I came to the endeavor of librarianship after personal insight gained living in Europe. Anytime I was in a city for more than three days, I found the public library. There I could enjoy newspapers in a variety of languages. I came to believe there could be no better place than a library and no better calling for me than to be a librarian.
Recently several themes for this editorial have percolated in my thoughts. As often seems to happen, different meetings, discussions, and readings have helped concentrate my ideas. I thank many of you who are not aware that your comments on lists or your ideas during presentations and meetings have helped crystallize a new belief. I fear that hospital libraries will have a hard time surviving unless librarians can show that we support the mission of the hospital. A mission of some hospitals is to educate and train new health care professionals, but ultimately all hospitals exist to provide the best possible patient care. My concern is how librarians can show that the library's information services support clinical care. The fate of hospital libraries need not be closure.

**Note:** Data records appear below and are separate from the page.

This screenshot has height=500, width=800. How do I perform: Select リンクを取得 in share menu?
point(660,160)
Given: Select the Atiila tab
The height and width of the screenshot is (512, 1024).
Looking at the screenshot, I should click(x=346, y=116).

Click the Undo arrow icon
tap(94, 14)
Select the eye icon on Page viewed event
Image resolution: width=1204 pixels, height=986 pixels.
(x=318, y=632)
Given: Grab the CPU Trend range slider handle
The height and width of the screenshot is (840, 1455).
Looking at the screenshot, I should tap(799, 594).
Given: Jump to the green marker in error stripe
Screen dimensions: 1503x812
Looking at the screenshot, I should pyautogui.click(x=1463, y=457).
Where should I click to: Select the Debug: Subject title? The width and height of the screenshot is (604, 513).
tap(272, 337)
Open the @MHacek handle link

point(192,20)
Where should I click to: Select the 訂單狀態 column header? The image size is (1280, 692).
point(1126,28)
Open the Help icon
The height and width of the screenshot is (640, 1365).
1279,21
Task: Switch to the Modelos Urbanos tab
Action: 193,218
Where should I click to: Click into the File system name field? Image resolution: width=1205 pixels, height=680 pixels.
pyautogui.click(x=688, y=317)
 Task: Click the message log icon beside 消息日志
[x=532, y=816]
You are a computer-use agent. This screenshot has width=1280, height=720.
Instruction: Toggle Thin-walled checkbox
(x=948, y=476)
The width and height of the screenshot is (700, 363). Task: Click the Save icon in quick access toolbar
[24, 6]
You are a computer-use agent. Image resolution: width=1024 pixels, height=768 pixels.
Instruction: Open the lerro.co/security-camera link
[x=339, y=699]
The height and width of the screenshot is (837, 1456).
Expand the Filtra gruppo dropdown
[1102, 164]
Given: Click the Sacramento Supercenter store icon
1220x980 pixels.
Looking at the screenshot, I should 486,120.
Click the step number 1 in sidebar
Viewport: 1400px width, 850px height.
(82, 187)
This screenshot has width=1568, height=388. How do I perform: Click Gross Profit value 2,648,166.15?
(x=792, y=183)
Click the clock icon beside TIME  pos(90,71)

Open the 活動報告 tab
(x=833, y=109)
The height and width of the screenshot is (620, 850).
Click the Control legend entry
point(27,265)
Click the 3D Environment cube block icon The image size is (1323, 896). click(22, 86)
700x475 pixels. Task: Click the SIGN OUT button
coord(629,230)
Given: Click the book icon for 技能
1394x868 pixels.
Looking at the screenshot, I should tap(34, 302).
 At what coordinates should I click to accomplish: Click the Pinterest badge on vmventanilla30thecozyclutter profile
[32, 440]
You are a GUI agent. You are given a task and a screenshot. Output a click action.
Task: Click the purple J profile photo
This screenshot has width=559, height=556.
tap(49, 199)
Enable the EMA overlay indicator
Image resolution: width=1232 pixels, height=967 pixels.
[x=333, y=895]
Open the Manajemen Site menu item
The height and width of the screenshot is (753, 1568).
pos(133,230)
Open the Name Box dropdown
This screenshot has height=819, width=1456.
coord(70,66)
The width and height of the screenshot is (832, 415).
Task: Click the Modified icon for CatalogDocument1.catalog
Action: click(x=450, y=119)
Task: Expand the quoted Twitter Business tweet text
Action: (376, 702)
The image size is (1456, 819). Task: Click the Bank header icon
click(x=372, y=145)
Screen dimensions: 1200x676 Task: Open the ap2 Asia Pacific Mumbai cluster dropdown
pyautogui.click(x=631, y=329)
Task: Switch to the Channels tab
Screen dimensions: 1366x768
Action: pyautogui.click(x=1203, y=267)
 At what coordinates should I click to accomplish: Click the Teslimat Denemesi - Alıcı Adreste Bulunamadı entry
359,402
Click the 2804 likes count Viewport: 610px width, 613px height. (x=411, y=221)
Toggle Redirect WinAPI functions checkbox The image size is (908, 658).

Hope is the antithesis of fate. My hope is that the hospital library will survive. Why do I believe this, and what can we do? This editorial will address a few of the factors that affect hospital libraries and that can help us demonstrate the library's value.
Technology drives change
In Blur: The Speed of Change in the Connected Economy, Stan Davis and Christopher Meyer challenge us to discover the ways that computer technology continues to revolutionize how things are done [1]. In a keynote speech at a Special Libraries Association (SLA) annual conference, Davis challenged librarians to look at SLA's “Competencies for Special Librarians of the 21st Century” and to make them customer centered. One of the salient points Davis made was that technology drives changes, and, while many of us may not like the changes, we cannot stop them.
We know the printed book will not die overnight, but in my opening paragraph are hints of change that computer technology brings. The newspapers I enjoyed reading in European libraries are now free on the Internet. With applications such as the University of Virginia electronic library, the Guttenberg Project, and Google's digitization projects with major universities, complete books are now online and millions more will be in ten years. Once online, they can be “read” to us.
We can talk more about other coming changes—the death of the keyboard, the cell phone–size computer, universal wireless access, online electronic journals—but we understand the impact. More and more information will not be in paper format. The coming changes imply that libraries as places need not exist. Decision makers are asking, “Why have hospital libraries?”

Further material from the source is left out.